First, spend a small amount of your time reading this PhotographyTalk.com article to understand the basic steps of HDR digital photography.
Step #1: Shoot multiple exposures of the same image.
Before you can create an HDR digital photo, you must shoot three exposures of the same picture. A landscape photo is a good subject to try first. The first picture will have the correct exposure; the second picture should be a –2 exposure; and the third pictures should be a +2 exposure.
You want to use a tripod and a remote shutter release and carefully change the exposure on your camera; so all three exposures are nearly perfect duplicates.
Step #2: Combine the three exposed pictures with HDR software.
(The following directions are based on Photomatix software.)
Open the software.
Select “generate HDR image.”
Select the three exposed pictures (as either jpeg or RAW files), and click “OK.”
You’ll see a list of options: image alignment, noise reduction and moving-elements matching.
Select the options for your picture, and click “OK.”
You’ll then see a single image that combines all three of your exposures of a landscape.
Your computer monitor will not be able to reproduce the combined image realistically, but Step #3 will help you correct the look of the picture.
Step #3: Use the Tonemapping function.
Select the tonemapping feature next to the combined picture.
You’ll see a better looking picture, which is the default setting, and a new list of options that will help you modify your picture to look even better.
Strength: This is the critical adjustment to create the best HDR image.
Color Saturation: This setting improves the brilliance of all colors.
Luminosity: Emphasizes the shadows and enhances brightness.
Micro-contrast: Improves the contrast of the details.
Smoothing: This is also a critical adjustment, as it affects the dynamic range of highlights and shadows. Be conservative with this setting.
White, black and gamma points: Check the histogram and make sure these points align equally with both sides of the graph.
Temperature: Raise or lower the temperature of the combined picture.
Saturation highlights/shadows: Once you set the image’s saturation benchmark, you can use this setting to increase or decrease the saturation of the highlights and shadows.
Micro-smoothing: Moderate the picture noise, but carefully, or you’ll lose details.
Highlights/Shadow smoothness: If your combined digital photo of a landscape includes the sky, then you’ll want to use this setting to retain the sky’s natural highlights and shadows.
Shadows clipping: You can modify the clipping of shadows with this setting.
Review your adjusted picture carefully before clicking on “Process.” Then, save your best results.
Step #4: Use layer masks in photo-editing software to finish your HDR digital photo.

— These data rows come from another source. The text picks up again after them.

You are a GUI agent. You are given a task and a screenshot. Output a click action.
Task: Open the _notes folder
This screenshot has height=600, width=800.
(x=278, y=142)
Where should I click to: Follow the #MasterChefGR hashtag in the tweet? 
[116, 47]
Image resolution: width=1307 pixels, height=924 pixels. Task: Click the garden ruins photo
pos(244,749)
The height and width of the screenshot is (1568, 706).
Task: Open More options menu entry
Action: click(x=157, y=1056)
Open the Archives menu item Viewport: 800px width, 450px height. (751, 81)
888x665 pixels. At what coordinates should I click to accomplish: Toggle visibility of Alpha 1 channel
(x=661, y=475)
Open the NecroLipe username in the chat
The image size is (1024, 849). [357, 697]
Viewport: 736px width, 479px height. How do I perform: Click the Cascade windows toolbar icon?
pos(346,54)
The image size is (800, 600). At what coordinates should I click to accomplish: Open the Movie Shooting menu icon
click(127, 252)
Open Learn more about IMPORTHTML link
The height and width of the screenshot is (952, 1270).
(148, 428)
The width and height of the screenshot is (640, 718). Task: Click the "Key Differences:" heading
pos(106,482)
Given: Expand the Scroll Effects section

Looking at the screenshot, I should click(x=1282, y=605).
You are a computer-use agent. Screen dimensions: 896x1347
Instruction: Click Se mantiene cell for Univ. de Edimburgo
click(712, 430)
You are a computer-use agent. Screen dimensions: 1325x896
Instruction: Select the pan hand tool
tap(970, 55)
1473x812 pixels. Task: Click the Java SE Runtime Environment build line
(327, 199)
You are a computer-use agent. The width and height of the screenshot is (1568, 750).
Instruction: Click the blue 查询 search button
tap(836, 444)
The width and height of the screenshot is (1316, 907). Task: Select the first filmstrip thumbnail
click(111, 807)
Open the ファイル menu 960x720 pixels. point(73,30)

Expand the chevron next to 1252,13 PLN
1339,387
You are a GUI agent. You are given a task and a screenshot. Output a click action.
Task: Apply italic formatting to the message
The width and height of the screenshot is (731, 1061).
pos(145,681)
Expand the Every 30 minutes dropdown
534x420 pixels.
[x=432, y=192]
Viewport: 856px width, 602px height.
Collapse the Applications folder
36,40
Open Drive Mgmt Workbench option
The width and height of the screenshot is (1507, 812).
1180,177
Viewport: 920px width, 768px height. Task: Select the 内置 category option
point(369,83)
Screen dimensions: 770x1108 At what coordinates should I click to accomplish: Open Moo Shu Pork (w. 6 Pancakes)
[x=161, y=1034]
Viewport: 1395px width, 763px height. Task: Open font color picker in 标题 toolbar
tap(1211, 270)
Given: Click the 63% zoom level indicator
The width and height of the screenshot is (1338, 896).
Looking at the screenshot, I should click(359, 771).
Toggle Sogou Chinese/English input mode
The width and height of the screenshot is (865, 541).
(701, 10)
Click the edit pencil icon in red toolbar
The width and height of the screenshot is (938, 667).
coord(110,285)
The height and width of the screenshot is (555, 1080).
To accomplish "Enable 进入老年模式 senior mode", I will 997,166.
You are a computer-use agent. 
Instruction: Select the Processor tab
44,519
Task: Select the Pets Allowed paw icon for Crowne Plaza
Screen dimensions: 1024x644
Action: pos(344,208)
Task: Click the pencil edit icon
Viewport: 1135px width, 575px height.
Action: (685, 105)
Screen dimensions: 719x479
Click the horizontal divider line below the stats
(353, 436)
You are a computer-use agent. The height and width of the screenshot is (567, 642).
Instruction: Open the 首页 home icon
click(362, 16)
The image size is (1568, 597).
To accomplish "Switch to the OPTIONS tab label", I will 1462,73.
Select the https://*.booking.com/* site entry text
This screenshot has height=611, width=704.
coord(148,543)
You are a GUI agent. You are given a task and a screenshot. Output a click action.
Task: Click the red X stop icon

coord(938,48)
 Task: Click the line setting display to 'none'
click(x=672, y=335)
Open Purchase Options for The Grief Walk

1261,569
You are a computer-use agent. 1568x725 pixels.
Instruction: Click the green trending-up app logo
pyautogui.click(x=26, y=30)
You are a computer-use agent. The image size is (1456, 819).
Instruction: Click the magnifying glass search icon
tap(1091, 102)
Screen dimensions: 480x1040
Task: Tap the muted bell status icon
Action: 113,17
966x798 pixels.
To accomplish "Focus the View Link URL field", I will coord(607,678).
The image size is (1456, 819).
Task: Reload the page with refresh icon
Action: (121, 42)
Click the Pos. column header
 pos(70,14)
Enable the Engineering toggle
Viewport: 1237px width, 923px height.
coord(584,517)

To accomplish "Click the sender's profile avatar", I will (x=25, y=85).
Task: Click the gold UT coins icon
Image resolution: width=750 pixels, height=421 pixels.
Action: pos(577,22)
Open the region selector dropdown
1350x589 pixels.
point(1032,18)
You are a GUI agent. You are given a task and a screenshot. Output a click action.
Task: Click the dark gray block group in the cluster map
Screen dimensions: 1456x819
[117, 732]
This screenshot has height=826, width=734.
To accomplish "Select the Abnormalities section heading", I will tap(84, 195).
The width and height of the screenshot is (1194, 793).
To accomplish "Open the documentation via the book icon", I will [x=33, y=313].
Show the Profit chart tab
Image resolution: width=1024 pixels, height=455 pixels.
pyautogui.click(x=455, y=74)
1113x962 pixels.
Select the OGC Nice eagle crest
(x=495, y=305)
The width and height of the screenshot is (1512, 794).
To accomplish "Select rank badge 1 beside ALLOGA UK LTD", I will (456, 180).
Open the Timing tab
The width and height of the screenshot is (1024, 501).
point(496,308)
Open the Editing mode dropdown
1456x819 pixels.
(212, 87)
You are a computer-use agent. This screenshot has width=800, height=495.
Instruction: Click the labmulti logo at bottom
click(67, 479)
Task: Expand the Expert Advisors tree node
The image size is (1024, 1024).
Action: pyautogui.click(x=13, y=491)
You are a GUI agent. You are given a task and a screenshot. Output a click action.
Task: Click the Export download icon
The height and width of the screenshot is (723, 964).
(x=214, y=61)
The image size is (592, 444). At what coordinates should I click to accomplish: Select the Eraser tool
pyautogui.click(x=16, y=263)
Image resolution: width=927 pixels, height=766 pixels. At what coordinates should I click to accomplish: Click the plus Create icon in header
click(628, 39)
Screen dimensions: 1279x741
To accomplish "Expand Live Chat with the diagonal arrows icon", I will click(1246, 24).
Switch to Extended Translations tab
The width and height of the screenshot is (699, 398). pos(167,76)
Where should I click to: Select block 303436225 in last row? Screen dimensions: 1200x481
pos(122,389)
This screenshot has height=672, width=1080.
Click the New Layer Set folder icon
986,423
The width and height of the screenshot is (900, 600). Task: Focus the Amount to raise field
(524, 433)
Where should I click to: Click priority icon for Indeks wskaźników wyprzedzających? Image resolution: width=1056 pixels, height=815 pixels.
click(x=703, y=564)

Now that you’ve modified the three-exposure combination of your digital photo into a tonemapped HDR image, open it in photo-editing software. This step will help you re-establish a perfect color that was captured in the correctly exposed picture (such as a blue sky) that may have become dull or changed using the HDR software. The layer masks function of the photo-editing software will also improve any movement of subjects or objects in your HDR image.